La deuxième vie de Tiger Woods

L’icône du golf mondial participe ce week-end à son premier tournoi depuis son accident de voiture. Son fils Charlie sera son équipier.

La deuxième vie de Tiger Woods
©AFP

De son propre aveu, il a échappé de peu à la mort. Lorsqu’il évoque son mystérieux accident de voiture de février dernier à Los Angeles, Tiger Woods n’est pas très loquace. “Je mesure la chance d’être toujours en vie. Et je suis très reconnaissant que quelqu’un prenne ainsi soin de moi de là-haut. Le risque d’amputation était réel”, a-t-il confié lors d’une récente conférence de presse.

Aujourd’hui, dix mois plus tard, le Tigre a retrouvé une forme d’autonomie. Il se déplace sans béquille et a même repris le chemin du practice. Mieux : ce week-end, il va participer avec son fils Charlie, 12 ans, au PNC Championship, un tournoi sur invitation où des champions de légende font équipe avec un membre de leur famille. Le genre d’événement dont les télés américaines raffolent.

De là à imaginer un énième come-back au sommet du héros black des greens, il y a toutefois de la marge. “Je me dois d’être réaliste. Je ne suis plus capable de rejouer à plein temps sur le PGA Tour. Mon corps ne me le permet plus. C’est une évidence. En revanche, j’envisage de participer encore à quelques grands tournois pour lesquels j’essaierai de me préparer au mieux…”

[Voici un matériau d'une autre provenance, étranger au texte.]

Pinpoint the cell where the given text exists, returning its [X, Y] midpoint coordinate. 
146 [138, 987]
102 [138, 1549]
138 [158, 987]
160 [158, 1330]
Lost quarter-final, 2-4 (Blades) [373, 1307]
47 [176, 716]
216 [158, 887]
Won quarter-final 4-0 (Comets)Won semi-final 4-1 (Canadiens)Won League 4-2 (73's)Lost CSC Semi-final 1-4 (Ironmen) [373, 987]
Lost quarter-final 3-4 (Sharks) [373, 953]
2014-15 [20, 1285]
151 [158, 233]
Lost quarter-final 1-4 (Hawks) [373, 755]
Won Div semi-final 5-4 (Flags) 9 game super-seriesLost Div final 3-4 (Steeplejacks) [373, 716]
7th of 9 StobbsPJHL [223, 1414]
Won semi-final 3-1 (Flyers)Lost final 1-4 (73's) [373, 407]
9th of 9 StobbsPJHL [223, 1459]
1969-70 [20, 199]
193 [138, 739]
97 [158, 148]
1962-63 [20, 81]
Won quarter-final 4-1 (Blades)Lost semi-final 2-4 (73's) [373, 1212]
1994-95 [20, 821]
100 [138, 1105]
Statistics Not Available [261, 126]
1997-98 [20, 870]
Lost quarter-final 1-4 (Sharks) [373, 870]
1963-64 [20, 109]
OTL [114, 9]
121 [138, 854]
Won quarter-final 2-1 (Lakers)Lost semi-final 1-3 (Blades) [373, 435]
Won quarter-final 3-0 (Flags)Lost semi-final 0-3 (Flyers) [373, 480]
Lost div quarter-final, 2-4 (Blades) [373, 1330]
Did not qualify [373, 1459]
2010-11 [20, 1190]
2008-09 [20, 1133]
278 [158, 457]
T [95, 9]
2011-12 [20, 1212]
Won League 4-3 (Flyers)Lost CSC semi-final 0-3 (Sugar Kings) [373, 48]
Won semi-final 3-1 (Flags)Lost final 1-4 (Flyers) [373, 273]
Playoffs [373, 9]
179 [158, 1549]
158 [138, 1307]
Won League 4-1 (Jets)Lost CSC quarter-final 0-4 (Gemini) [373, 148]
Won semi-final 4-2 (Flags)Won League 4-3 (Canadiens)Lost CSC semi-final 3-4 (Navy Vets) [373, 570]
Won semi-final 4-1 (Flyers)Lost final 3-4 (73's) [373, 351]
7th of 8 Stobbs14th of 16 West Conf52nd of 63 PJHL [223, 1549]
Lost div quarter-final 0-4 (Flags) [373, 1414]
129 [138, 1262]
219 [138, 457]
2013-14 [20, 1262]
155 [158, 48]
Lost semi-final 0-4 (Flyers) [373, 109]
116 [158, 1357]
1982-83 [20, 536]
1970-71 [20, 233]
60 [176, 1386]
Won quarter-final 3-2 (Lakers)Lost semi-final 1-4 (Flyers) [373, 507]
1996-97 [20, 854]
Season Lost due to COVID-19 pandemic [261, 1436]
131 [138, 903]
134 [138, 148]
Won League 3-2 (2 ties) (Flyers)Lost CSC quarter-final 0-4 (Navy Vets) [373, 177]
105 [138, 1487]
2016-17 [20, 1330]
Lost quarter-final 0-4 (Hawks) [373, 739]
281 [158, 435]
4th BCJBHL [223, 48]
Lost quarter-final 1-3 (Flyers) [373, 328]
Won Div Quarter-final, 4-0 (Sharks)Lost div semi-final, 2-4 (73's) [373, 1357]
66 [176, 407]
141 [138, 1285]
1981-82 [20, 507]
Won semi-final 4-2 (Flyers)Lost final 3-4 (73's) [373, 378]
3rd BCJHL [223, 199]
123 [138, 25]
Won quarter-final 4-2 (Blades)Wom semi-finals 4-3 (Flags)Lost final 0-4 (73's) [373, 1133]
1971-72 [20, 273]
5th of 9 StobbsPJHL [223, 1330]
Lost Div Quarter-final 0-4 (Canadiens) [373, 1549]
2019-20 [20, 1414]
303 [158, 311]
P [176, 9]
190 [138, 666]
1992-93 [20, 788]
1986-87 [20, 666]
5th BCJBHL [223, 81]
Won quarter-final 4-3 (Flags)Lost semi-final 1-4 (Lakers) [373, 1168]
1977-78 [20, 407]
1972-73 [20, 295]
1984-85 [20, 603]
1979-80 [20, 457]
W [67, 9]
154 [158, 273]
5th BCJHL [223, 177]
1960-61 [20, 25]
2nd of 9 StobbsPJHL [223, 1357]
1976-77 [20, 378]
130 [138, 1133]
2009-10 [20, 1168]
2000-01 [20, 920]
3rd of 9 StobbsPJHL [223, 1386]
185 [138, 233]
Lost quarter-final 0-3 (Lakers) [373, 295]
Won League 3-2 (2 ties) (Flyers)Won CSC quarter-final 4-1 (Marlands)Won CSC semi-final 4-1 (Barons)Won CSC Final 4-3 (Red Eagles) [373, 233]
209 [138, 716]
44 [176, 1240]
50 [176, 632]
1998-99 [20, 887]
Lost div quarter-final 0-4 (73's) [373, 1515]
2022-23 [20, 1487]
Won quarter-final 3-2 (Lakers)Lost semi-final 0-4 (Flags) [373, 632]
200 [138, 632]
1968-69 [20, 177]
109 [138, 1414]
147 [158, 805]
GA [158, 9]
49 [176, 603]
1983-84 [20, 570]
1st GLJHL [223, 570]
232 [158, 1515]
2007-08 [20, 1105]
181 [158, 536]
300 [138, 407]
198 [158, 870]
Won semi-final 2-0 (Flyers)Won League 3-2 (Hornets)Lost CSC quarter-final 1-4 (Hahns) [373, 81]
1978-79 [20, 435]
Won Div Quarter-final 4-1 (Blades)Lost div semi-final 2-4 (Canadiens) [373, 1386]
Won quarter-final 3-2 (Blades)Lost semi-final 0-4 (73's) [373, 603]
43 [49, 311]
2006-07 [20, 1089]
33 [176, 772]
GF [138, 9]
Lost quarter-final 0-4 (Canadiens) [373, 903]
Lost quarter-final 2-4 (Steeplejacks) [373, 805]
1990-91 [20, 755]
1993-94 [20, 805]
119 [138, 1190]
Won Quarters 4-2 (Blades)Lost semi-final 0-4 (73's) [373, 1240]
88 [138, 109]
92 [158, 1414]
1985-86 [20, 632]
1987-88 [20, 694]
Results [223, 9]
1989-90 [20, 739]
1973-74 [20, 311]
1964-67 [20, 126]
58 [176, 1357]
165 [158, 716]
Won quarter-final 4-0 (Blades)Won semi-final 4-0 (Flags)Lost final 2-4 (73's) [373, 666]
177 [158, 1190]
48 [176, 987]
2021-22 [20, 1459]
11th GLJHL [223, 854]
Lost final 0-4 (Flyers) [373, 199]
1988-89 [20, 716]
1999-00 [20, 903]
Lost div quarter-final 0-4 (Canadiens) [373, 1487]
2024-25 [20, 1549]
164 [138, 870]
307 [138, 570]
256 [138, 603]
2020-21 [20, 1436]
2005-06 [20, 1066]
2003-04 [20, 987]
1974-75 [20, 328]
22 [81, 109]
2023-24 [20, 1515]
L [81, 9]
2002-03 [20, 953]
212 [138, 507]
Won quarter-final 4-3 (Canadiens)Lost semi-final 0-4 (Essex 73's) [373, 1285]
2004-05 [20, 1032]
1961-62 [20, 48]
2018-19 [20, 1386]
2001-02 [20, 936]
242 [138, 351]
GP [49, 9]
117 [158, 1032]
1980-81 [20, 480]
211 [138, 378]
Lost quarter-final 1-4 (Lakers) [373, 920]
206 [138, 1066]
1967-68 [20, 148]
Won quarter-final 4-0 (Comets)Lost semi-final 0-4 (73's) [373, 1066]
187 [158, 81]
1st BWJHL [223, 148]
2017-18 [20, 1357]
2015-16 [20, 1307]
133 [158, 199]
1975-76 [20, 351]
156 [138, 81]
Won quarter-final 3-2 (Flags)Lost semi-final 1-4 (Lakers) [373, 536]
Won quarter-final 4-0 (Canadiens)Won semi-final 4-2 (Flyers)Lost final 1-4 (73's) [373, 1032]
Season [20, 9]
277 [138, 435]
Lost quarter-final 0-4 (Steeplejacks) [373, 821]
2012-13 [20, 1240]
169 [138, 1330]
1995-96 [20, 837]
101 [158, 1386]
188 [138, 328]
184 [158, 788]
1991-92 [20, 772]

Entre les lignes, on peut donc imaginer que, si tout va bien, l’ancien n°1 mondial pourrait en 2022 disputer l’un ou l’autre Grand Chelem grâce à des wild cards. Le délai risque d’être un peu court pour le Masters d’Augusta, programmé en avril. Mais pourquoi ne pas imaginer sa présence à la 150e édition du British Open, en juillet, sur le Old Course de St. Andrews où il a déjà signé tant d’exploits ?

Ceci dit, ce retour au sommet n’est pas la priorité de l’icône du swing mondial. À près de 46 ans, le nouveau Woods est devenu très philosophe. Il apprécie désormais les bonheurs simples de la vie et savoure autant le chant des oiseaux que celui des birdies. Certes, il aimerait suivre les traces du légendaire Ben Hogan qui, au début des années cinquante, avait signé une fabuleuse deuxième carrière après avoir été cloué au lit durant plus d’un an suite à un terrible accident de circulation (collision frontale de sa Cadillac avec un autocar).

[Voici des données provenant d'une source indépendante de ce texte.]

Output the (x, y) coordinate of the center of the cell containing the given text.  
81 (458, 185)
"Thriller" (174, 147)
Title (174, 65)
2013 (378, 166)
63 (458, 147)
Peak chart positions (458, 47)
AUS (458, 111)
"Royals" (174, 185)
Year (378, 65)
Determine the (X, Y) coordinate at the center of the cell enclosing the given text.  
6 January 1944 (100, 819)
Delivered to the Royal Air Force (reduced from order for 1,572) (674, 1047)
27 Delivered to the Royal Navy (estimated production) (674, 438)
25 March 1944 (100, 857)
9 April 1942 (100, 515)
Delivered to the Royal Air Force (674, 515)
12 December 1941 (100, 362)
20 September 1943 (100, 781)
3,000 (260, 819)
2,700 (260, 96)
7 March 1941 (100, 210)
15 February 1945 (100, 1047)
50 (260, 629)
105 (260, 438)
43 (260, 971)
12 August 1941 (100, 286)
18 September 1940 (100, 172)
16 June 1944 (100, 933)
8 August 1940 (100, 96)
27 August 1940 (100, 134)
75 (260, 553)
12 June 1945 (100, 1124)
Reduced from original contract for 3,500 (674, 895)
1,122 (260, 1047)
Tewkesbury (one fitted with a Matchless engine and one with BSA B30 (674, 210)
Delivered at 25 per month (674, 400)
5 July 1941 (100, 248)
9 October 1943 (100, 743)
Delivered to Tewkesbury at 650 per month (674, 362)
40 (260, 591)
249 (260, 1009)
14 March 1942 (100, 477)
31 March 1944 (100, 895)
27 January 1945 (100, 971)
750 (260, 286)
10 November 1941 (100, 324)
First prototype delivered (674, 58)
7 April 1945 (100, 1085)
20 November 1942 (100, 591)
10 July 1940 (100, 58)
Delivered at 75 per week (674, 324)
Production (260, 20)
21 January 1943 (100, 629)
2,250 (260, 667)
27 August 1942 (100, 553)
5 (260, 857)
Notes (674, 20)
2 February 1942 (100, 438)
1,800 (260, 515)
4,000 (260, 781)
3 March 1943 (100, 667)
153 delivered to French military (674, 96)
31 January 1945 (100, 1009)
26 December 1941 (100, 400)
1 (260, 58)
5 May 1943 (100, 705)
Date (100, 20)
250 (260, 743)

Mais il n’en fait pas une obsession. “Dans ma vie, j’ai dû gravir plusieurs fois gravir l’Everest. Je l’ai fait. Cette fois, c’est différent. Je n’ai plus besoin d’être le meilleur joueur du monde pour être heureux. Je n’ai, plus rien à prouver”, ajoute-t-il, plein de philosophie.

Le PNC Championship, qui débute ce samedi à Orlando, révélera au grand jour sa forme actuelle. Certes, c’est un tournoi très fun, qui se joue sur 36 trous en formule “scramble” (on prend la meilleure balle de chaque équipe). Il n’y aura ni stress ni pression. Et Tiger jouera, en prime, en voiturette. Mais il ne pourra néanmoins pas cacher son swing. Et, pour bien le connaître, on se dit que s’il a accepté le challenge, ce n’est évidemment pas pour être ridicule devant le monde et devant son fils.

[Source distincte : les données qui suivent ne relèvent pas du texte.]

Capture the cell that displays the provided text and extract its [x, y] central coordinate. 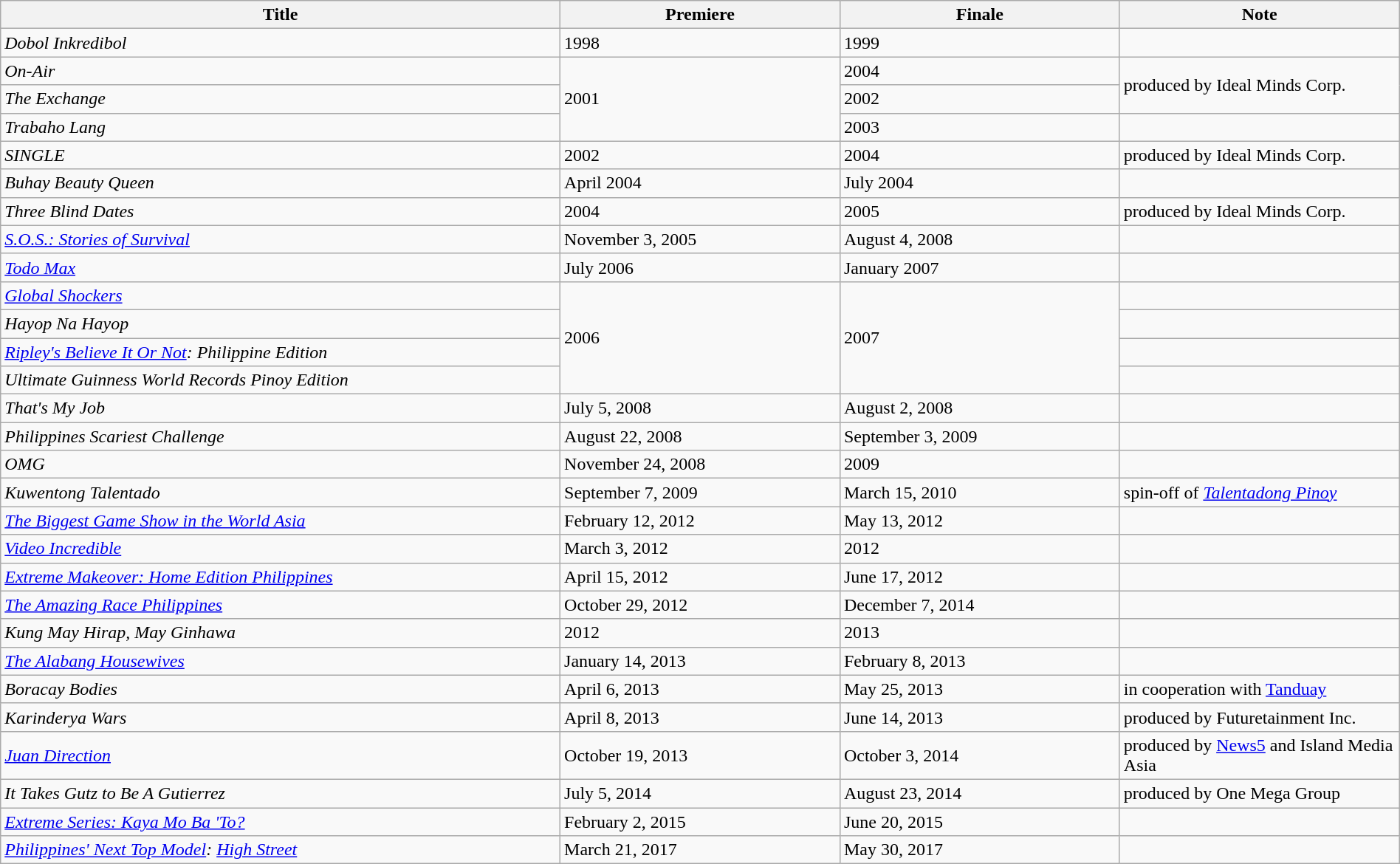
S.O.S.: Stories of Survival [281, 239]
Ripley's Believe It Or Not: Philippine Edition [281, 352]
Juan Direction [281, 755]
Extreme Makeover: Home Edition Philippines [281, 577]
December 7, 2014 [979, 605]
Hayop Na Hayop [281, 323]
October 3, 2014 [979, 755]
July 5, 2014 [700, 793]
produced by Futuretainment Inc. [1260, 717]
Title [281, 15]
Ultimate Guinness World Records Pinoy Edition [281, 380]
Todo Max [281, 267]
April 2004 [700, 183]
Kuwentong Talentado [281, 493]
Kung May Hirap, May Ginhawa [281, 633]
Video Incredible [281, 549]
June 14, 2013 [979, 717]
The Alabang Housewives [281, 661]
April 15, 2012 [700, 577]
SINGLE [281, 155]
It Takes Gutz to Be A Gutierrez [281, 793]
July 2004 [979, 183]
Philippines Scariest Challenge [281, 436]
April 8, 2013 [700, 717]
2013 [979, 633]
2003 [979, 127]
January 14, 2013 [700, 661]
2001 [700, 99]
The Amazing Race Philippines [281, 605]
2007 [979, 337]
2006 [700, 337]
July 5, 2008 [700, 408]
in cooperation with Tanduay [1260, 689]
2005 [979, 211]
February 8, 2013 [979, 661]
produced by News5 and Island Media Asia [1260, 755]
2009 [979, 464]
Dobol Inkredibol [281, 43]
June 17, 2012 [979, 577]
Boracay Bodies [281, 689]
Three Blind Dates [281, 211]
November 3, 2005 [700, 239]
spin-off of Talentadong Pinoy [1260, 493]
March 21, 2017 [700, 850]
Buhay Beauty Queen [281, 183]
February 2, 2015 [700, 822]
The Exchange [281, 99]
March 3, 2012 [700, 549]
OMG [281, 464]
January 2007 [979, 267]
1999 [979, 43]
On-Air [281, 71]
April 6, 2013 [700, 689]
May 30, 2017 [979, 850]
August 23, 2014 [979, 793]
Global Shockers [281, 295]
July 2006 [700, 267]
February 12, 2012 [700, 521]
August 22, 2008 [700, 436]
September 7, 2009 [700, 493]
Trabaho Lang [281, 127]
The Biggest Game Show in the World Asia [281, 521]
That's My Job [281, 408]
1998 [700, 43]
June 20, 2015 [979, 822]
May 25, 2013 [979, 689]
Philippines' Next Top Model: High Street [281, 850]
Extreme Series: Kaya Mo Ba 'To? [281, 822]
August 4, 2008 [979, 239]
October 19, 2013 [700, 755]
Note [1260, 15]
August 2, 2008 [979, 408]
October 29, 2012 [700, 605]
March 15, 2010 [979, 493]
November 24, 2008 [700, 464]
Premiere [700, 15]
May 13, 2012 [979, 521]
Karinderya Wars [281, 717]
produced by One Mega Group [1260, 793]
September 3, 2009 [979, 436]
Finale [979, 15]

Charlie, nous y voici ! Et si c’était lui la nouvelle priorité de l’ancien numéro un mondial ? Le fils prodige, copie conforme de son paternel (notamment dans les attitudes et les mimiques), avait déjà impressionné l’an passé lors de ce même tournoi. Depuis, il a encore fait d’énormes progrès. “Sa vitesse de swing est actuellement supérieure à la mienne ! Il rentre régulièrement des cartes inférieures à 80 en jouant des boules noires, comme les pros…” sourit le papa, visiblement fier.

D’ailleurs, chez les bookmakers, la première victoire de Charlie Woods dans un Grand Chelem fait déjà l’objet d’une cote officielle.